▶ [What is being asked]: State only how many lines of the records contain the string "agent".

▶ [Excerpted data]:
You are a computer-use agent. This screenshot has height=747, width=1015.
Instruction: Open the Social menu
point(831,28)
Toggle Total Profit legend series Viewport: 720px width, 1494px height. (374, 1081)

* * *

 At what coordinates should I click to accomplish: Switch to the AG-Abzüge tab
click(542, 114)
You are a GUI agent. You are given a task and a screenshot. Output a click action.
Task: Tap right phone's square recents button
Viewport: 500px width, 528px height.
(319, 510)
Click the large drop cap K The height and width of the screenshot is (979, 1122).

▶ [Result for this exercise]: 2